Sungguh orang orang munafik diancam dengan neraka yang terbawah.
Allah
Ta’ala berfirman : “Innal munaafiqiina
fid darkil asfali minan naari walan tajida lahum nashiiraa”. Sungguh, orang
orang munafik itu (ditempatkan) pada tingkatan yang paling bawah dari neraka.

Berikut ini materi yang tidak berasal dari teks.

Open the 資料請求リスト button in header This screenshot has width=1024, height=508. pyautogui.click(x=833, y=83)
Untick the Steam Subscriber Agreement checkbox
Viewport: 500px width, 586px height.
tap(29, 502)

Dan kamu tidak akan mendapatkan seorang penolong pun bagi mereka. (Q.S an Nisa’
145)
Lalu bagaimana
jika berhutang tapi tidak berniat untuk mengembalikannya. Ini tentu akan lebih
buruk lagi keadaannya. Orang ini akan
mendapat tambahan hukuman secara khusus
yaitu mendapat status sebagai pencuri. Dari Shuhaib al khair, Rasulullah shallallahu
‘alaihi wa sallam bersabda : “Aiyumaa
rajulin yadaiyanu dainan wa huwa
mujmi’un an laa yuwaffyahu iyyaahu laqiyallaha saariqan”. Siapa saja yang berhutang lalu berniat tidak
mau melunasinya, maka dia akan bertemu Allah (pada hari kiamat) dalam status
sebagai pencuri. (H.R. Ibnu
Majah. Syaikh al Albani mengatakan bahwa hadits ini hasan shahih).
Imam
al Munawi mengatakan : Orang seperti ini akan dikumpulkan bersama golongan
pencuri dan akan diberi balasan sebagaimana mereka. (Lihat Faidul Qodir). Na’udzubillah.